Hoje, muitos australianos de origem chinesa ingressaram em profissões que seus antepassados dificilmente poderiam ter imaginado, à medida que os laços econômicos e culturais entre a Austrália e a China continuam se aprofundando.
O ano de 2025 marcou o 10º aniversário do Acordo de Livre Comércio China-Austrália, com o comércio bilateral ultrapassando 300 bilhões de dólares australianos. A China permanece como o maior parceiro comercial da Austrália há 16 anos consecutivos.
Do amplo arco histórico do terceiro andar, a visita guiada desce para "Em Busca do Ouro: Chineses nos Campos Auríferos da Austrália do Século 19", uma reconstrução imersiva da experiência dos primeiros imigrantes.
Começa com uma cena a bordo de um navio, retratando a viagem de Hong Kong para a Austrália. Wang disse que a jornada podia levar cerca de 60 dias, frequentemente em condições precárias, antes que os imigrantes chegassem à costa australiana.
Ele também observou que a Victoria colonial impôs encargos extras aos imigrantes chineses, incluindo um imposto de 10 libras. Para evitar a taxa, muitos desembarcaram na vizinha Austrália do Sul, onde a cobrança não se aplicava, e então viajaram longas distâncias por terra até os campos auríferos de Victoria.

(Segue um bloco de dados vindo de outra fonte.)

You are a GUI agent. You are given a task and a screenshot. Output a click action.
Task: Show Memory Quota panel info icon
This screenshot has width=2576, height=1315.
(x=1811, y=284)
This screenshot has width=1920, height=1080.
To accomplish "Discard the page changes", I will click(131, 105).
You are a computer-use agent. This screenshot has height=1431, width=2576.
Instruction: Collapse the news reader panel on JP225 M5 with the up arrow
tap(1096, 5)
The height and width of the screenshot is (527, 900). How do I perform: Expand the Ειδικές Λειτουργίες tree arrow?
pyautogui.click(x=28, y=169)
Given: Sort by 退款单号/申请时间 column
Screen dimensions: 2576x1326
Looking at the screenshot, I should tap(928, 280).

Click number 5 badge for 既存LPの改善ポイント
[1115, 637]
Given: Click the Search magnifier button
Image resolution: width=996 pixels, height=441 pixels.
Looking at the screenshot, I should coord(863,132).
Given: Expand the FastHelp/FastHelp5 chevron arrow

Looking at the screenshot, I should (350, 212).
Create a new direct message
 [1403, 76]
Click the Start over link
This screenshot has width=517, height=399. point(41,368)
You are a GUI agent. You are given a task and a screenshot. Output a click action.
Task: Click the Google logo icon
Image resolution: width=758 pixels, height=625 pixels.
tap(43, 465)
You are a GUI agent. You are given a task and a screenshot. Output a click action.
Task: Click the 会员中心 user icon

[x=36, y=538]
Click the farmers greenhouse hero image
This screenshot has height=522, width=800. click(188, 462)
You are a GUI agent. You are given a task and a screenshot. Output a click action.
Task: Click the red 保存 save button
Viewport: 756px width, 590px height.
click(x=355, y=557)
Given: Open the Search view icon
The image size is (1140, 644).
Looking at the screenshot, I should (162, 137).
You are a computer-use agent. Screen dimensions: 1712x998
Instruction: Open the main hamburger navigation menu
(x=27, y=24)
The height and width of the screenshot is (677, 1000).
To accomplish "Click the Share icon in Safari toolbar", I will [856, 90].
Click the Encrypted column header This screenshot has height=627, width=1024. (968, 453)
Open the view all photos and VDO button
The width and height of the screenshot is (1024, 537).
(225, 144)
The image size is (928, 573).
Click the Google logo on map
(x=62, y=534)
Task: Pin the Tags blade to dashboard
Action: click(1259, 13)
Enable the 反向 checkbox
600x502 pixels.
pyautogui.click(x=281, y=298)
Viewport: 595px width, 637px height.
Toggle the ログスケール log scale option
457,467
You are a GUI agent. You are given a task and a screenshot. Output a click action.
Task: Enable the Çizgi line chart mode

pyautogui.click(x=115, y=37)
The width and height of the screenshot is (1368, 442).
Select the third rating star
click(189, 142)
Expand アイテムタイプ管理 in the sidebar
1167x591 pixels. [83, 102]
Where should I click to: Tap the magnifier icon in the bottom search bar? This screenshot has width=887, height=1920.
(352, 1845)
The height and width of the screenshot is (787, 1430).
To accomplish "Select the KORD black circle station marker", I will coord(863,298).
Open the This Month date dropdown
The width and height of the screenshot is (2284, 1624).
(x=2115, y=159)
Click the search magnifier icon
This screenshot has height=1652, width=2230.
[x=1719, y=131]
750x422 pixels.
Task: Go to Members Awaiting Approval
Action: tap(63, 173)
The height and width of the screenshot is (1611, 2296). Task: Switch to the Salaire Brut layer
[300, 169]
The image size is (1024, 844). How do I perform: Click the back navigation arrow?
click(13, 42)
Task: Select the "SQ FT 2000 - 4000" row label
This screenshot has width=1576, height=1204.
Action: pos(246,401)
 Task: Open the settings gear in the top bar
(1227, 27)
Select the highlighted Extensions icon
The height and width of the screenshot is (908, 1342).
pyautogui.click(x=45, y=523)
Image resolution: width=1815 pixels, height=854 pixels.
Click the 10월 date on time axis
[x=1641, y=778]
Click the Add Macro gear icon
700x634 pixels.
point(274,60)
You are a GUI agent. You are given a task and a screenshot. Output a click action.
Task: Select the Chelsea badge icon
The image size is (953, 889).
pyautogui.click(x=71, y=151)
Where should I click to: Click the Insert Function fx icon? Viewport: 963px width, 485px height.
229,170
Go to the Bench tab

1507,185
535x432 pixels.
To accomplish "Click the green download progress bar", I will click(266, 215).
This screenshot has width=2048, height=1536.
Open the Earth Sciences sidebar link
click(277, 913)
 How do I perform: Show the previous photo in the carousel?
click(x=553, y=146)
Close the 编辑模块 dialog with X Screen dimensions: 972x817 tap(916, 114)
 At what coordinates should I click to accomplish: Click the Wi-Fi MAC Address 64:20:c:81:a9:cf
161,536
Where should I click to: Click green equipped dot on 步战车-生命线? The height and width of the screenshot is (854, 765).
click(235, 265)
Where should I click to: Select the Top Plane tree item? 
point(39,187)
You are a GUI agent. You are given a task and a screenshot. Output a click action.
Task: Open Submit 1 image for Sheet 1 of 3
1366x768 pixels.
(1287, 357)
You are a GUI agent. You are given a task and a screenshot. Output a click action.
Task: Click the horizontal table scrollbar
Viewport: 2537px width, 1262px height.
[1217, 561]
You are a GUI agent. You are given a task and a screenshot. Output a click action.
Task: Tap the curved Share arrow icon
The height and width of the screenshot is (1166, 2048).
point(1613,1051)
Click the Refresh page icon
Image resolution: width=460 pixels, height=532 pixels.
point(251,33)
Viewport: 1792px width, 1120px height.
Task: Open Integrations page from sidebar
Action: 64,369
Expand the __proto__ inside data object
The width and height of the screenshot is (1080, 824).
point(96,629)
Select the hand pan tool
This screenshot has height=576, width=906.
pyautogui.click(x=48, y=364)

Ferramentas de mineração, como bateias e berços, juntamente com demonstrações de métodos de canalização de água, revelam as técnicas práticas usadas pelos mineiros chineses. Wang disse que as equipes chinesas eram frequentemente muito organizadas e eficientes, uma produtividade que também gerava ressentimento em zonas de mineração extremamente competitivas.
O ambiente reconstruído dos campos auríferos também enfatiza a vida além da extração: os migrantes cultivavam vegetais e grãos, abriam lojas e restaurantes, estabeleciam espaços para clãs e templos, organizavam apresentações de ópera cantonesa e desenvolviam práticas sociais que sustentavam a vida comunitária em condições difíceis.

Foto de arquivo tirada em 2018 mostra o Dragão do Milênio de terceira geração em exibição no Museu de História Sino-Australiana em Melbourne, Austrália. (Foto de Gui Qin)
A última parada é a Galeria do Dragão, lar de um dos símbolos mais reconhecíveis do museu.
Um dragão de 63 metros serpenteia pelo salão de exposições. Três gerações de dragões aparecem na narrativa do museu: a mais antiga se aposentou, enquanto o Dragão do Milênio, da terceira geração, agora assume as funções de apresentação.
A cada Ano Novo Chinês, disse Wang, o dragão retorna às ruas do bairro chinês de Melbourne com grupos de dança do leão, grupos de lanternas e uma grande procissão com mais de 100 participantes.
Nessa tradição, o dragão simboliza água, renovação, bênção agrícola e novos começos. As imagens do desfile podem incluir criaturas míticas como a fênix, além de referências ao céu, à terra, ao sol e à lua, expressando um ideal de harmonia entre todos os seres.
Exposta nas proximidades, a cabeça do dragão combina características de vários animais. Para Wang, essa forma composta reflete a identidade multifacetada, e a integração gradual, das comunidades diaspóricas em sociedades multiculturais.
Para além dos muros do museu, essa longa história continua moldando os laços contemporâneos entre a Austrália e a China.
Em 2025, mais de 400 mil turistas chineses visitaram Victoria. Para muitos deles, esse museu da memória oferece não apenas uma melhor compreensão da história sino-australiana, mas também uma visão mais clara das comunidades que ajudam a moldar a Austrália contemporânea.
Em uma cidade onde Chinatown é frequentemente retratada em fotos de festivais, o museu convida a uma leitura mais atenta, uma leitura que contempla não apenas os símbolos, mas as pessoas, as histórias e as gerações por trás deles.
Por trás de uma porta discreta em um beco, essa longa história continua: não apenas como uma lembrança, mas como parte de uma relação em constante evolução entre comunidades, cidades e países.